Tim Stockwell is currently Director of the Centre for Addictions Research of BC, Canada, and, until mid-2004, was Director of Australia's National Drug Research Institute based at Curtin University in Western Australia. He recently co-edited the critically acclaimed Wiley book International Handbook of Alcohol Dependence and Problems with Nick Heather and Tim Peters. he has published widely in the field of addiction studies and has particular expertise in the areas of alcohol and other drug epidemiology and prevention policy. He was Regional Editor for Australasia of the International Journal Addiction for six years. He was until recently a member of Australia's National Expert Advisory Committee on Alcohol, a Director of Australia's Alcohol Education and Rehabilitation Foundation and member of the World Health Organization's Alcohol Policy and Strategy Advisory Committee. He obtained his first degree in Psychology and Philosophy at Oxford University, a Master's degree in Clinical Psychology from the University of Surrey and a doctorate at the Institute of Psychiatry, the University of London.
John Winston Toumbourou is Associate Professor at the Department of Pediatrics, University of Melbourne, and a Senior Researcher at the Center for Adolescent Health, within the Murdoch Children's Research Institute. John is a founding member and the past Chair of the College of Health Psychologists within the Australian Psychological Society. He is a Principal Investigator on a number of studies investigating healthy youth development, including the Australian Temperament Project (investigating the role of childhood temperament and behaviour in the prediction of adolescent substance use, delinquency and depression), and the International Youth Development study (a collaborative longitudinal study with the Social Development Research Group at the University of Washington).
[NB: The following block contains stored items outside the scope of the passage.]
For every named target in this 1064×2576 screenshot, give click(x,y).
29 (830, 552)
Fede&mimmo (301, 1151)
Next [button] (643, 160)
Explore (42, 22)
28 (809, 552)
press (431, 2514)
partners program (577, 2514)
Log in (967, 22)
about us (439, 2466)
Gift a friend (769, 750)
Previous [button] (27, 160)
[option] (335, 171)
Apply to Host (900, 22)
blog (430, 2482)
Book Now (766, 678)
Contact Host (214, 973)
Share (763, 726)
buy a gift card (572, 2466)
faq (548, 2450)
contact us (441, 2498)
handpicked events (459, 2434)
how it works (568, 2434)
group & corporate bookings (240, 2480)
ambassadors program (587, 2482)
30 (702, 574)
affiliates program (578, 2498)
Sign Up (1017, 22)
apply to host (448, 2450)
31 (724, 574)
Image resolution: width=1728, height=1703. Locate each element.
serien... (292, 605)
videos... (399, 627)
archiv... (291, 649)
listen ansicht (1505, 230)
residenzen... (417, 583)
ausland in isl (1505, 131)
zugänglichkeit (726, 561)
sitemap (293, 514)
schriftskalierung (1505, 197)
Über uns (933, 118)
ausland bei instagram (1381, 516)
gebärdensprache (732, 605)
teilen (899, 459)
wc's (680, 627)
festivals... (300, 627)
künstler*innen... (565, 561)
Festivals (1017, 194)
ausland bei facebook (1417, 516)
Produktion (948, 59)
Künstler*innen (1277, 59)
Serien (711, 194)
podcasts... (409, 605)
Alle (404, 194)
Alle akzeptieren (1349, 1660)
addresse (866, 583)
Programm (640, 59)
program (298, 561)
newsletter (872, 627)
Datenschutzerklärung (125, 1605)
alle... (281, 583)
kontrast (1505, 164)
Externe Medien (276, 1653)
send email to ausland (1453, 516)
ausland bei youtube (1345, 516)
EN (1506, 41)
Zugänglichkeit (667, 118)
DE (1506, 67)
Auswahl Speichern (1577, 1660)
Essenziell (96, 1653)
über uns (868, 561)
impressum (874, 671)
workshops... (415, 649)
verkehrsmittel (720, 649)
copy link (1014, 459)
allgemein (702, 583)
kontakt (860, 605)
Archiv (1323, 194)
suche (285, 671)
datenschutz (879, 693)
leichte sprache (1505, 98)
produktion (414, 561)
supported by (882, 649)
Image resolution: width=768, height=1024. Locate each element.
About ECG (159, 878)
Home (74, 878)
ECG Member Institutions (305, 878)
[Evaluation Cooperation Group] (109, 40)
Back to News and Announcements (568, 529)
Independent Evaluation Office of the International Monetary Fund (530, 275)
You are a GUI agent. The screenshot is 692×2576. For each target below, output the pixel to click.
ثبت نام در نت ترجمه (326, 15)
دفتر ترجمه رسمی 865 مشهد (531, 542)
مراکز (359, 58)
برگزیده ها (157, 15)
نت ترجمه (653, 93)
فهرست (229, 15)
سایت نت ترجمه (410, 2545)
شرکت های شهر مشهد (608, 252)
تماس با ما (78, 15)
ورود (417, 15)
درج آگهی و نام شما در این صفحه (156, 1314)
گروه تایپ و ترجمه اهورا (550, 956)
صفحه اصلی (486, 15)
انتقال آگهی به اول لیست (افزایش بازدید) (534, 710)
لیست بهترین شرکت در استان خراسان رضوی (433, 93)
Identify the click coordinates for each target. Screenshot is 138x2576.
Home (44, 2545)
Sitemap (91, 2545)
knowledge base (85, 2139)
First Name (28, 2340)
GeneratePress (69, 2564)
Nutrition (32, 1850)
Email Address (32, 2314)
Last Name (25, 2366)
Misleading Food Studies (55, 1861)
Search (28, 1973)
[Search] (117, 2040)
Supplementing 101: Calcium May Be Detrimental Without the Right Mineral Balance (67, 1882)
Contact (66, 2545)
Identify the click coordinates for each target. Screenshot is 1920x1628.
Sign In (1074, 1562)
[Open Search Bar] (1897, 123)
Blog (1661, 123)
John has been involved in the development of a number of youth health promotion programmes including the Chronic Illness Peer Support Program ( Victorian Public Health Award 1999), the Behaviour Exchange Systems Training Program (targeting families experiencing youth substance abuse), Program for Parents (a national youth suicide prevention programme demonstrating success in reducing early youth delinquency and substance use) and Communities that Care (a community mobilisation programme targeting crime prevention and substance abuse Prevention). John has been prominent in developing literat5ure reviews and policy recommendations relevant to developmental prevention through the Victorian Premier's Drug Prevention Council Drug Info Clearinghouse and within the consortium that produced the recent Prevention Monograph summarising the evidence base for the Australian Commonwealth Government's Prevention Agenda.